Decorative Elements

Decorative Elements

The almost one hundred architectural decorative elements exhibited in the tunnel originate from the exterior and interior facades of the Parliament building, where they had been placed by December 1895 at the latest. The overwhelming majority of the ornamental and figurative decorations and architectural sections were sculpted by the stone carvers in Vilmos Marhenke’s workshop, expressly set up on Kossuth Lajos Square for the time of the building’s construction, except for a few pyrogranite and metal plate ornaments and sculptures. These figures, together with several thousand plain blocks not exhibited here, were permanently removed from the facade during reconstruction works carried out since the building’s inauguration.

The Parliament building, like all representative public and private buildings of its period, has a stone-clad facade, which is referred to as cladding not because of its thinness but because of its structural role, since the load-bearing core of the walls are traditional burnt clay brick, with the exception of the two towers on the Danube bank side, which are completely stone structures. The Neo-gothic palace of the national assembly designed by Imre Steindl consists of over half a million stone elements cut to measure and decorated in detail. The team at the architectural office had to design almost every detail before the stone carvers could begin to work on the stone material that came from a good dozen locations of historical Hungary. This was truly a time consuming task. The stone carving contractors – mainly Sándor Hauszmann, responsible for the stone blocks, and Vilmos Marhenke, already mentioned above – almost competed with the stonemasons responsible for the implementation to provide enough material to complete the work by the late autumn period, after which all construction activity would be brought to a halt because of the approaching winter. Thus, in contrast to many other kinds of work, the stone carvers not only worked all year but also tried to mechanise the process of rough cutting.
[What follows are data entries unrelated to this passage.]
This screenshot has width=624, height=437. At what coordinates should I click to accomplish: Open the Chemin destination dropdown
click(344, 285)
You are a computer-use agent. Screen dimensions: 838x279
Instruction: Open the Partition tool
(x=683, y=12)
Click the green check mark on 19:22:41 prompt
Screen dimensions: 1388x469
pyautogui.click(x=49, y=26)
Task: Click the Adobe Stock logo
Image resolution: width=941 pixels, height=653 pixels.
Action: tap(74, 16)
The construction office and the Parliament Construction Committee also classified the stones according to their quality: they were ranked as hard, medium hard or soft. Of course, it took more time to mould the former into the desired form than it did the latter. When the decision was made in 1891 to have both the interior and exterior of the building completely finished by the millennium celebrations, the implementation had to be accelerated and so in many places the builders opted to start by using the medium hard and soft stones. Although the work was actually completed by 1896, the price of this already became apparent a decade later. It was only a few years after the building was first used by the members of the lower and upper houses that the tiny Gothic decorations on the façade, which were the most exposed to the weather, began to fall off. In the 1930s, repairs had to be made from scaffolding and a significant part of one of the towers overlooking the Danube had to be removed.

A systematic replacement of the stones could no longer be delayed after the damage caused during World War II; thus, in the 1950s, some section or other of the building was almost always covered by scaffolding. A partial replacement of the stones was carried out from the 1960s on the side facing the city, and after 1990 work began on the much more exposed facade overlooking the Danube. The stones were consistently replaced with harder and thus more durable ones than what was used originally. After the construction work was completed in 2014 the stone cutters’ workshops that had marred the view of the building on the Danube side for about half a century were disassembled along with all the other scaffolding, allowing the Parliament to be admired in its full former beauty.